While new restrictions were imposed, experts accuse the gov’t of concealing the real magnitude of the pandemic.
A fourth wave of coronavirus infections appears to be emerging in Spain, where case numbers have risen to their highest levels since late February.
Spain’s Health Ministry reported 10,474 new infections on Wednesday, bringing the overall tally to 3.39 million in one of Europe’s hardest-hit countries.
“We have been seeing a rising trend, a slow but continuous rate of growth,” Spanish newspaper El Pais quoted Health Minister Carolina Darias as saying on Wednesday.
The rise in cases also coincided with an uptick in Spain’s death toll, which climbed by 131 on Wednesday to 76,756 overall, according to the health ministry’s figures.
The latest figures mean that for the first time in nearly two months, there are more than 200 cases per 100,000 people. But while a worrying development, this rate is still well below a January peak of 900.
Infection rates are currently rising in all but a handful of Spain’s regions, including the Canary and Balearic Islands, Valencia, Galicia and Murcia, according to El Pais.
In the central region of Madrid, which houses Spain’s capital, the 14-day cumulative case rate now stands at 347 per 100,000 people, according to the newspaper.
Madrid has consistently opted for looser measures to contain the virus than the rest of Spain and kept bars and restaurants open since last summer.
Infection rates are highest in the northern region of Navarre, where the 14-day figure stands at 433 cases per 100,000 people, El Pais reported. Only the Spanish exclave cities of Ceuta and Melilla in North Africa have registered worse incidence rates.
The surge in infections has put pressure on hospitals across Spain, where one in five beds in intensive care units are currently occupied by COVID-19 patients, El Pais reported.
Darias called for Spain’s regions to adopt restrictive measures in a bid to control the outbreak, such as banning bars and restaurants from serving customers indoors, according to the newspaper.
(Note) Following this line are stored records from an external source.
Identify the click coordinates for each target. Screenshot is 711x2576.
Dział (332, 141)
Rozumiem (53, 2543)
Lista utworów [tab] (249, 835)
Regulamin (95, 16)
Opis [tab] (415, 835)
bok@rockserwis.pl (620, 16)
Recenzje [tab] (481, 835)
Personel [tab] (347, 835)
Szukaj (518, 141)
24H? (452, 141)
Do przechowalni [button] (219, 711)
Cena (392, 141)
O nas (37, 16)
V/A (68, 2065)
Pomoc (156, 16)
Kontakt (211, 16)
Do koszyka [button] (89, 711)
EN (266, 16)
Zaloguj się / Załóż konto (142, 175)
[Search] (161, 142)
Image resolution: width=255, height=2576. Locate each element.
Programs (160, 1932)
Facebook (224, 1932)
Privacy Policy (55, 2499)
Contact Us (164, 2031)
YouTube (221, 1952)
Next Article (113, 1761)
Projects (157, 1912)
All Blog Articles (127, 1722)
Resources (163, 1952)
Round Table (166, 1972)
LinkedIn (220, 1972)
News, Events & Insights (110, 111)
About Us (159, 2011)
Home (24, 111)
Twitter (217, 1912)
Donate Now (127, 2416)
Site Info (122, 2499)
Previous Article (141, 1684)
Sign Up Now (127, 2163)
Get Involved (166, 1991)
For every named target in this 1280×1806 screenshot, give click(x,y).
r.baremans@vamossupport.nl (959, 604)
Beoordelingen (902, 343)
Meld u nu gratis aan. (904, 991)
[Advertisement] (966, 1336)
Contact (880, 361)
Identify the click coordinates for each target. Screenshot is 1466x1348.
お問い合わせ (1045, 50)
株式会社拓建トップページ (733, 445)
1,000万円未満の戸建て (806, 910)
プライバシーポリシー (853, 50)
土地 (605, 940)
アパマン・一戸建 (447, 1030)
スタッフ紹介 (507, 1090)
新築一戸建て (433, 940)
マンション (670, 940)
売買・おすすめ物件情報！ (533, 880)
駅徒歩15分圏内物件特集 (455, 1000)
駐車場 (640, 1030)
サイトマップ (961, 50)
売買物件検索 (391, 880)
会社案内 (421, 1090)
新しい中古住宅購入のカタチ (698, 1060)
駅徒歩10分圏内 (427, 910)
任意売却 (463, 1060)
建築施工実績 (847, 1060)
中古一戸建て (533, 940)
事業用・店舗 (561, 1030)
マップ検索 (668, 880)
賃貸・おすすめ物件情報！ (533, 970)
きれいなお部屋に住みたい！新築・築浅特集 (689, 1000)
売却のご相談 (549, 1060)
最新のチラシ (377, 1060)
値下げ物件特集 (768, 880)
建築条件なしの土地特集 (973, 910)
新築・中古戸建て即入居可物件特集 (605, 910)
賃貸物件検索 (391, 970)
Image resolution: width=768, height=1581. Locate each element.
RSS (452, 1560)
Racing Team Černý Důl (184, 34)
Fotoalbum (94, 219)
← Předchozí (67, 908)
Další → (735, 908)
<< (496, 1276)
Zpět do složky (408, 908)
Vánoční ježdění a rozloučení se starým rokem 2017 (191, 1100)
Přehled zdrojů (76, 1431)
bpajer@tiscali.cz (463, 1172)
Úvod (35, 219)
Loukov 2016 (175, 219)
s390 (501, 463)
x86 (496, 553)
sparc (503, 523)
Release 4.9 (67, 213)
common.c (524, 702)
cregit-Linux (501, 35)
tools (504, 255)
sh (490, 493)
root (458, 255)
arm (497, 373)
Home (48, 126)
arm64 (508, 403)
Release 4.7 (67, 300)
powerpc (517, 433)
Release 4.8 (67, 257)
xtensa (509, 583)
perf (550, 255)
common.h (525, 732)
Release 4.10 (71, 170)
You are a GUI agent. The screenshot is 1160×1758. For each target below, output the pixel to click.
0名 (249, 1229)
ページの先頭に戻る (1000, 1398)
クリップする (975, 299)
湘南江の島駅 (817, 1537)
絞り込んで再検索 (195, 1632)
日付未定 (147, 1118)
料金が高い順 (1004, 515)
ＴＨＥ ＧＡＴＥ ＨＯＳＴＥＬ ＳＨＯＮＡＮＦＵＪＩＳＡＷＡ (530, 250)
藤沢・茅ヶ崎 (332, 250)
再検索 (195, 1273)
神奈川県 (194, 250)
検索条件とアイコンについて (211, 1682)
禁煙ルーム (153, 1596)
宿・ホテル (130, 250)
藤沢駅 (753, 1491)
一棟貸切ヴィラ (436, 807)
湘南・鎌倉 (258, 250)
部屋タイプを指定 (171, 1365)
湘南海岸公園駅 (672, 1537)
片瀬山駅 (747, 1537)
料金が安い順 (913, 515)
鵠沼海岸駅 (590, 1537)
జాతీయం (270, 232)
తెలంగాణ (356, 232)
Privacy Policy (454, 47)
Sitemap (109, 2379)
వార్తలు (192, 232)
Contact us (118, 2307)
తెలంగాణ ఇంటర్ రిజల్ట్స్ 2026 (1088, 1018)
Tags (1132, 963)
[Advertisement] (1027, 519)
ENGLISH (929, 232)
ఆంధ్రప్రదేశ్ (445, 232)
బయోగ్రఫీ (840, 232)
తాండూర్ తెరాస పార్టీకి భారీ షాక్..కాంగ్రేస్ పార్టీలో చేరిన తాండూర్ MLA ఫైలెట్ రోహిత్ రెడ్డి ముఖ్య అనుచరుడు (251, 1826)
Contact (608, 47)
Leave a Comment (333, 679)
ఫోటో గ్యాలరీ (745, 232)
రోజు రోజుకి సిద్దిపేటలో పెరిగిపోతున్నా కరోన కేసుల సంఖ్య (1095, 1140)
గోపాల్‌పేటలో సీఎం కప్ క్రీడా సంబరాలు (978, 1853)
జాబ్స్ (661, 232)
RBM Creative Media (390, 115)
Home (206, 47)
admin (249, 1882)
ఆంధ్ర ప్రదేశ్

Darias also said on Wednesday that she was confident Spain could maintain its coronavirus vaccination targets despite global concerns over the Johnson & Johnson shot – and consequent delays.
Like AstraZeneca’s jab, Johnson & Johnson’s vaccine has raised fears of blood clotting as a rare side effect.
The early delivery in the second quarter of 50 million doses produced by Pfizer and BioNTech vaccines to European Union countries partially offset the doubts caused by the United States’ suspension of Johnson & Johnson’s single-dose vaccine.
Spain will receive between four and five million more doses of the Pfizer vaccine than expected in the second quarter, Darias said.
Spain received an initial delivery of 146,000 Johnson & Johnson’s doses on Wednesday, which the Health Ministry said would be kept in storage pending new guidance from the European Medicines Agency, expected next week.
Darias echoed earlier statements by Industry Minister Reyes Maroto, who remained optimistic about getting 70 percent of the population vaccinated by the end of the summer – a level considered to aid herd immunity.
Spain aims to have half its population of 47 million fully inoculated by the end of July. So far about 6.7 percent have been fully inoculated.
The mass immunisation programme has become increasingly urgent amid the rise in infections nationwide.